BEGIN
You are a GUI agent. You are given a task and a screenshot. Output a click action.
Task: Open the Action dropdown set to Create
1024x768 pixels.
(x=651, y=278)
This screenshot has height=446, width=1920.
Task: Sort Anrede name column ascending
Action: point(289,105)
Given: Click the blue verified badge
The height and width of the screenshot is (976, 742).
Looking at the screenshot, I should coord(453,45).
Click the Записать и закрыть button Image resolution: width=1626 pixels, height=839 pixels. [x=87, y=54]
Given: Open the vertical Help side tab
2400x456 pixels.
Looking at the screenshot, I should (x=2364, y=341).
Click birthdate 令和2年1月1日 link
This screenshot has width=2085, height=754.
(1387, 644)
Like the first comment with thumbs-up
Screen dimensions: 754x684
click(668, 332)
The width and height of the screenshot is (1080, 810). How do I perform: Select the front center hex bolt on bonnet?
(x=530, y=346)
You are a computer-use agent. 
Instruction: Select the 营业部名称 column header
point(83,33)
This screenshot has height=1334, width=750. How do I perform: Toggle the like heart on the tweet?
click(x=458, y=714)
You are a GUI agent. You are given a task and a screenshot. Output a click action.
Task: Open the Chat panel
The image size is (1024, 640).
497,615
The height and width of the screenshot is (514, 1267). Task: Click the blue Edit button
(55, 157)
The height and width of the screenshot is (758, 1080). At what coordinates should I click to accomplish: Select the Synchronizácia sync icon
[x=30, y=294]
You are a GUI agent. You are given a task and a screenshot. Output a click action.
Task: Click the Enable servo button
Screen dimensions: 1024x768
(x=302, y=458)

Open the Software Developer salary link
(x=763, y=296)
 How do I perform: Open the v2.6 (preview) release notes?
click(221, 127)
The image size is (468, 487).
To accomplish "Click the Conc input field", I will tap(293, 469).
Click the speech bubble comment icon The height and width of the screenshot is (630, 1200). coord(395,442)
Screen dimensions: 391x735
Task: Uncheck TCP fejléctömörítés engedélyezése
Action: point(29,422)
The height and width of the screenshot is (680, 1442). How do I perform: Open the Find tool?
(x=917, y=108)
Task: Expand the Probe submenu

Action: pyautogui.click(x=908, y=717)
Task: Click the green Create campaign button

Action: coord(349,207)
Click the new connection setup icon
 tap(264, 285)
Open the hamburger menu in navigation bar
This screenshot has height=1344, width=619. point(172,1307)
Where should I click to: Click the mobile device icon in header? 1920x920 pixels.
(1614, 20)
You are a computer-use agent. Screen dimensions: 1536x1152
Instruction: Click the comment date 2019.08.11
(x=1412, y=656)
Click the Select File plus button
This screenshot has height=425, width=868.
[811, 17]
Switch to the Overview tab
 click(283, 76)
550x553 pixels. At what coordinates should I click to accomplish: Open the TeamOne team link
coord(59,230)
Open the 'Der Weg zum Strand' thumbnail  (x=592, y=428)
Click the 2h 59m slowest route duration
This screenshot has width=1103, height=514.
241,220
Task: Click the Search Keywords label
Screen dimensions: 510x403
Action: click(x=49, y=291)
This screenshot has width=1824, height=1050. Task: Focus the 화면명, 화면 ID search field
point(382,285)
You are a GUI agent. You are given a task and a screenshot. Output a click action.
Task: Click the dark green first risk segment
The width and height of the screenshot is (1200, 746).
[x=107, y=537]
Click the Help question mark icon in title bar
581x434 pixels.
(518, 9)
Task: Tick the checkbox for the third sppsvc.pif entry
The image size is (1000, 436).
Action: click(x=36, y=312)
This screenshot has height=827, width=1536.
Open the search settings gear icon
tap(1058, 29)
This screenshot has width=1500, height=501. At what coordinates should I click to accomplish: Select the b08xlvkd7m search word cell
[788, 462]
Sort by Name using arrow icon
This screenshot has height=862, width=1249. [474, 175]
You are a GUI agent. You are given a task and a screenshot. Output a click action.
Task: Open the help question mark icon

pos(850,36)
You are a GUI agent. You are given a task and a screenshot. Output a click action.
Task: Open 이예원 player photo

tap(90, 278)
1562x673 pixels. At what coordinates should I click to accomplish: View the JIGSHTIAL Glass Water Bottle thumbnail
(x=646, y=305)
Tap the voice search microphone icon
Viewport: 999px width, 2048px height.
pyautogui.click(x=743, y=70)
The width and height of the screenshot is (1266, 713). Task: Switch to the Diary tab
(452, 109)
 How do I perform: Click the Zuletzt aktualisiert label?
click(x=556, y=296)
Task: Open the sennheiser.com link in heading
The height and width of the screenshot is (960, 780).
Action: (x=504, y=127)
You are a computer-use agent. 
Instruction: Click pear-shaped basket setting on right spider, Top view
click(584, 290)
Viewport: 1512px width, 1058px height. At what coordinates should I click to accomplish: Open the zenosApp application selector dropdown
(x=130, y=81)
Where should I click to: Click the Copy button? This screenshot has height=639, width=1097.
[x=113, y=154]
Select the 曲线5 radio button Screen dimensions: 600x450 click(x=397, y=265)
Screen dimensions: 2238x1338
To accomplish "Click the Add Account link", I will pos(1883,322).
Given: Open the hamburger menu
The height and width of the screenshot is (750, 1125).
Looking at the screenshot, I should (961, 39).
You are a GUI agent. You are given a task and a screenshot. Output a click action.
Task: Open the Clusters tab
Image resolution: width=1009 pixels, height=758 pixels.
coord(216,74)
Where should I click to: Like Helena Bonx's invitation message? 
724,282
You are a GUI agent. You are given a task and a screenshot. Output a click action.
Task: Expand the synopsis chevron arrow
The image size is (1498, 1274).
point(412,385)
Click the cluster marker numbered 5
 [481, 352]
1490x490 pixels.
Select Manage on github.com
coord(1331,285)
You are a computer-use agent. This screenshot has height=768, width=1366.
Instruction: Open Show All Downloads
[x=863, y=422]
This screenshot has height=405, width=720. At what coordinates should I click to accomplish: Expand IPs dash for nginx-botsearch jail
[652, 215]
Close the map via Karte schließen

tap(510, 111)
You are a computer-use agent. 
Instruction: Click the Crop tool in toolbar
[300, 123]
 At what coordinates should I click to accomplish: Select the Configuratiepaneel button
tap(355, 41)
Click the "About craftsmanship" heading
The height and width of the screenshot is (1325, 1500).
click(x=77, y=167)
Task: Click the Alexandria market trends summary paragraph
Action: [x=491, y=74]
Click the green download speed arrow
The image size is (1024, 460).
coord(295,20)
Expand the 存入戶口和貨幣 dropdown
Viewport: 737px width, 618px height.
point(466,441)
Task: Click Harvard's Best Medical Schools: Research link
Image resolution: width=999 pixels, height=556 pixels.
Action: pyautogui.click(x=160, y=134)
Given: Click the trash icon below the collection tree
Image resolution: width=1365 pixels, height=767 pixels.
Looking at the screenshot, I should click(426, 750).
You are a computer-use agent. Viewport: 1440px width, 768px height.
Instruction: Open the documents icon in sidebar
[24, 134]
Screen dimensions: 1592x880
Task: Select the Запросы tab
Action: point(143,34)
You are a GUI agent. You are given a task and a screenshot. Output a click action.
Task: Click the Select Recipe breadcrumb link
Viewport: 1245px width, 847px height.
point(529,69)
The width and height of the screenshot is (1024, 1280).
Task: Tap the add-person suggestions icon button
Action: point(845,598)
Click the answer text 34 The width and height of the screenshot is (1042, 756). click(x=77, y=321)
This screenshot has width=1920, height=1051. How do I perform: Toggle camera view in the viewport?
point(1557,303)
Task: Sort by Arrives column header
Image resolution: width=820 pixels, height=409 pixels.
END
All records above are to be printed exactly, with nothing omitted.

You are a GUI agent. You are given a task and a screenshot. Output a click action.
Task: Open the Action dropdown set to Create
1024x768 pixels.
(x=651, y=278)
This screenshot has height=446, width=1920.
Task: Sort Anrede name column ascending
Action: point(289,105)
Given: Click the blue verified badge
The height and width of the screenshot is (976, 742).
Looking at the screenshot, I should coord(453,45).
Click the Записать и закрыть button Image resolution: width=1626 pixels, height=839 pixels. [x=87, y=54]
Given: Open the vertical Help side tab
2400x456 pixels.
Looking at the screenshot, I should (x=2364, y=341).
Click birthdate 令和2年1月1日 link
This screenshot has width=2085, height=754.
(1387, 644)
Like the first comment with thumbs-up
Screen dimensions: 754x684
click(668, 332)
The width and height of the screenshot is (1080, 810). How do I perform: Select the front center hex bolt on bonnet?
(x=530, y=346)
You are a computer-use agent. 
Instruction: Select the 营业部名称 column header
point(83,33)
This screenshot has height=1334, width=750. How do I perform: Toggle the like heart on the tweet?
click(x=458, y=714)
You are a GUI agent. You are given a task and a screenshot. Output a click action.
Task: Open the Chat panel
The image size is (1024, 640).
497,615
The height and width of the screenshot is (514, 1267). Task: Click the blue Edit button
(55, 157)
The height and width of the screenshot is (758, 1080). At what coordinates should I click to accomplish: Select the Synchronizácia sync icon
[x=30, y=294]
You are a GUI agent. You are given a task and a screenshot. Output a click action.
Task: Click the Enable servo button
Screen dimensions: 1024x768
(x=302, y=458)

Open the Software Developer salary link
(x=763, y=296)
 How do I perform: Open the v2.6 (preview) release notes?
click(221, 127)
The image size is (468, 487).
To accomplish "Click the Conc input field", I will tap(293, 469).
Click the speech bubble comment icon The height and width of the screenshot is (630, 1200). coord(395,442)
Screen dimensions: 391x735
Task: Uncheck TCP fejléctömörítés engedélyezése
Action: point(29,422)
The height and width of the screenshot is (680, 1442). How do I perform: Open the Find tool?
(x=917, y=108)
Task: Expand the Probe submenu

Action: pyautogui.click(x=908, y=717)
Task: Click the green Create campaign button

Action: coord(349,207)
Click the new connection setup icon
 tap(264, 285)
Open the hamburger menu in navigation bar
This screenshot has height=1344, width=619. point(172,1307)
Where should I click to: Click the mobile device icon in header? 1920x920 pixels.
(1614, 20)
You are a computer-use agent. Screen dimensions: 1536x1152
Instruction: Click the comment date 2019.08.11
(x=1412, y=656)
Click the Select File plus button
This screenshot has height=425, width=868.
[811, 17]
Switch to the Overview tab
 click(283, 76)
550x553 pixels. At what coordinates should I click to accomplish: Open the TeamOne team link
coord(59,230)
Open the 'Der Weg zum Strand' thumbnail  (x=592, y=428)
Click the 2h 59m slowest route duration
This screenshot has width=1103, height=514.
241,220
Task: Click the Search Keywords label
Screen dimensions: 510x403
Action: click(x=49, y=291)
This screenshot has width=1824, height=1050. Task: Focus the 화면명, 화면 ID search field
point(382,285)
You are a GUI agent. You are given a task and a screenshot. Output a click action.
Task: Click the dark green first risk segment
The width and height of the screenshot is (1200, 746).
[x=107, y=537]
Click the Help question mark icon in title bar
581x434 pixels.
(518, 9)
Task: Tick the checkbox for the third sppsvc.pif entry
The image size is (1000, 436).
Action: click(x=36, y=312)
This screenshot has height=827, width=1536.
Open the search settings gear icon
tap(1058, 29)
This screenshot has width=1500, height=501. At what coordinates should I click to accomplish: Select the b08xlvkd7m search word cell
[788, 462]
Sort by Name using arrow icon
This screenshot has height=862, width=1249. [474, 175]
You are a GUI agent. You are given a task and a screenshot. Output a click action.
Task: Open the help question mark icon

pos(850,36)
You are a GUI agent. You are given a task and a screenshot. Output a click action.
Task: Open 이예원 player photo

tap(90, 278)
1562x673 pixels. At what coordinates should I click to accomplish: View the JIGSHTIAL Glass Water Bottle thumbnail
(x=646, y=305)
Tap the voice search microphone icon
Viewport: 999px width, 2048px height.
pyautogui.click(x=743, y=70)
The width and height of the screenshot is (1266, 713). Task: Switch to the Diary tab
(452, 109)
 How do I perform: Click the Zuletzt aktualisiert label?
click(x=556, y=296)
Task: Open the sennheiser.com link in heading
The height and width of the screenshot is (960, 780).
Action: (x=504, y=127)
You are a computer-use agent. 
Instruction: Click pear-shaped basket setting on right spider, Top view
click(584, 290)
Viewport: 1512px width, 1058px height. At what coordinates should I click to accomplish: Open the zenosApp application selector dropdown
(x=130, y=81)
Where should I click to: Click the Copy button? This screenshot has height=639, width=1097.
[x=113, y=154]
Select the 曲线5 radio button Screen dimensions: 600x450 click(x=397, y=265)
Screen dimensions: 2238x1338
To accomplish "Click the Add Account link", I will pos(1883,322).
Given: Open the hamburger menu
The height and width of the screenshot is (750, 1125).
Looking at the screenshot, I should (961, 39).
You are a GUI agent. You are given a task and a screenshot. Output a click action.
Task: Open the Clusters tab
Image resolution: width=1009 pixels, height=758 pixels.
coord(216,74)
Where should I click to: Like Helena Bonx's invitation message? 
724,282
You are a GUI agent. You are given a task and a screenshot. Output a click action.
Task: Expand the synopsis chevron arrow
The image size is (1498, 1274).
point(412,385)
Click the cluster marker numbered 5
 [481, 352]
1490x490 pixels.
Select Manage on github.com
coord(1331,285)
You are a computer-use agent. This screenshot has height=768, width=1366.
Instruction: Open Show All Downloads
[x=863, y=422]
This screenshot has height=405, width=720. At what coordinates should I click to accomplish: Expand IPs dash for nginx-botsearch jail
[652, 215]
Close the map via Karte schließen

tap(510, 111)
You are a computer-use agent. 
Instruction: Click the Crop tool in toolbar
[300, 123]
 At what coordinates should I click to accomplish: Select the Configuratiepaneel button
tap(355, 41)
Click the "About craftsmanship" heading
The height and width of the screenshot is (1325, 1500).
click(x=77, y=167)
Task: Click the Alexandria market trends summary paragraph
Action: [x=491, y=74]
Click the green download speed arrow
The image size is (1024, 460).
coord(295,20)
Expand the 存入戶口和貨幣 dropdown
Viewport: 737px width, 618px height.
point(466,441)
Task: Click Harvard's Best Medical Schools: Research link
Image resolution: width=999 pixels, height=556 pixels.
Action: pyautogui.click(x=160, y=134)
Given: Click the trash icon below the collection tree
Image resolution: width=1365 pixels, height=767 pixels.
Looking at the screenshot, I should click(426, 750).
You are a computer-use agent. Viewport: 1440px width, 768px height.
Instruction: Open the documents icon in sidebar
[24, 134]
Screen dimensions: 1592x880
Task: Select the Запросы tab
Action: point(143,34)
You are a GUI agent. You are given a task and a screenshot. Output a click action.
Task: Click the Select Recipe breadcrumb link
Viewport: 1245px width, 847px height.
point(529,69)
The width and height of the screenshot is (1024, 1280).
Task: Tap the add-person suggestions icon button
Action: point(845,598)
Click the answer text 34 The width and height of the screenshot is (1042, 756). click(x=77, y=321)
This screenshot has width=1920, height=1051. How do I perform: Toggle camera view in the viewport?
point(1557,303)
Task: Sort by Arrives column header
Image resolution: width=820 pixels, height=409 pixels.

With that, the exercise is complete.